FORT COLLINS – The OtterBox acquisition of San Diego-based competitor LifeProof, announced Wednesday, came one day after a patent infringement lawsuit between the two firms was dismissed.

Officials for mobile case manufacturer OtterBox said late Wednesday that the acquisition was not part of a settlement agreement. San Diego-based LifeProof did not respond to requests for comment.

Earlier in the day, OtterBox CEO Brian Thomas announced the acquisition at the CTIA trade show in Las Vegas. Neither he nor founder Curt Richardson mentioned the two lawsuits filed against LifeProof in 2011 and 2012. The CTIA is a trade group representing the wireless communications industry.
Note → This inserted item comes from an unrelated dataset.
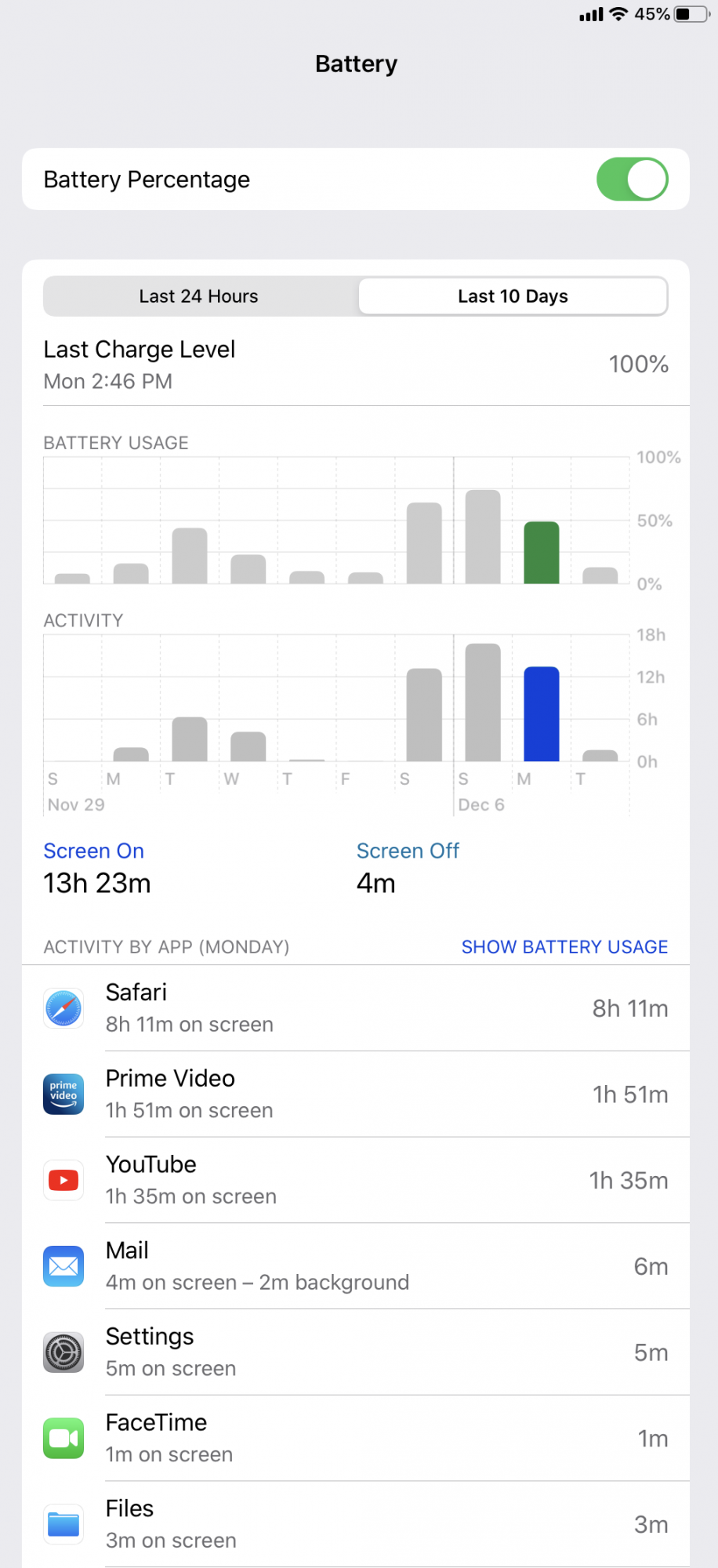Tap the Screen Off time label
“This is a big strategic move to really get into the waterproof space with a great brand… that consumers recognize and know,” Thomas said from the trade show stage.
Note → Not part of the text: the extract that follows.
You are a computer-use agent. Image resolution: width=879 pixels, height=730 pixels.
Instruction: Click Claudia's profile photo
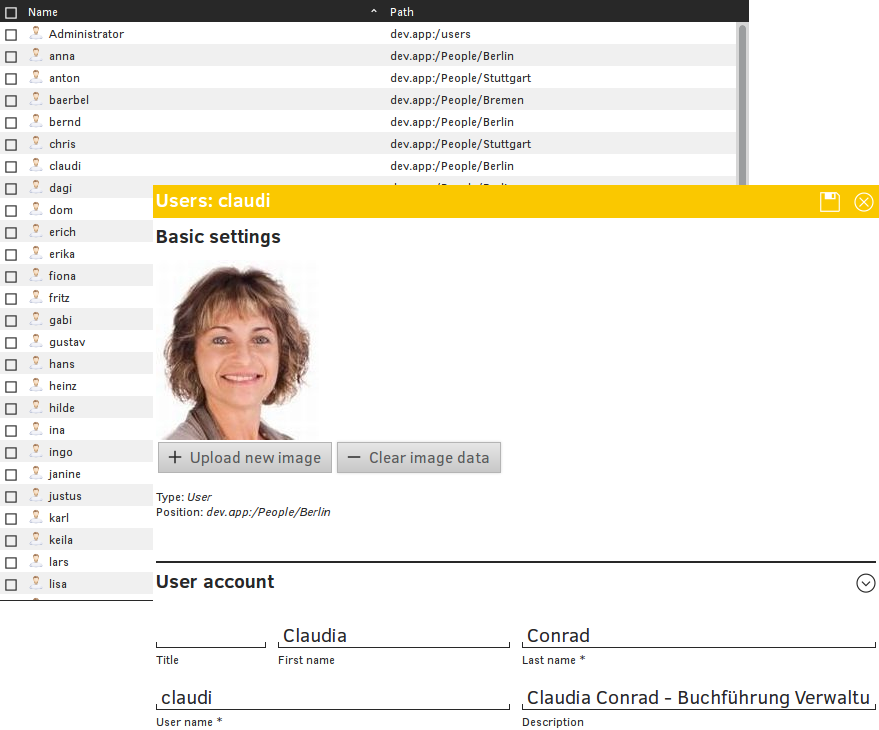[x=236, y=352]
In court documents filed in U.S. District Court in Colorado, OtterBox claimed that LifeProof violated several of its patents on waterproof mobile cases. LifeProof, established in 2009, makes cases for iPhones, iPads and iPods.

“While designing the LifeProof iPhone 4 Case in 2009, LifeProof’s founder, Gary Rayner, was aware of OtterBox’s products and of the fact that OtterBox had patents on protective, waterproof cases,” a 2012 complaint by OtterBox states. “In fact, Mr. Rayner used the competing OtterBox case as a reference when designing the LifeProof iPhone 4 case.”

The lawsuit also states that LifeProof infringed on OtterBox patents through LifeProof’s Fre iPhone5 case and Gen 4 iPod case “in reckless disregard for OtterBox’s intellectual property.”

OtterBox asked for a court injunction to stop LifeProof from making the cases that infringed on OtterBox patents. It sought lost profits, “reasonable” royalty, damages and attorney’s fees and costs.

But attorneys for the companies agreed Tuesday to dismiss the lawsuits, which District Judge William J. Martinez had consolidated into one case in February. Tuesday’s court filing does not mention the reason for the dismissal.

Jim Parke, OtterBox senior attorney, explained that LifeProof incorporated “features” on its cases that OtterBox had patented.

The acquisition was not made as part of any settlement, Parke said.

“Now that we’ve acquired LifeProof, it doesn’t make sense to continue that legal action,” he said.

A spokeswoman said OtterBox was not disclosing financial terms of the deal.

OtterBox does not have plans to relocate employees as part of the acquisition, she said. Gary Rayner founded the company and serves as chief executive. LifeProof employs 250 people.

OtterBox, a privately held company, reported $573.9 million in 2012 revenue vs. $170 million in 2010. OtterBox employs about 650 people.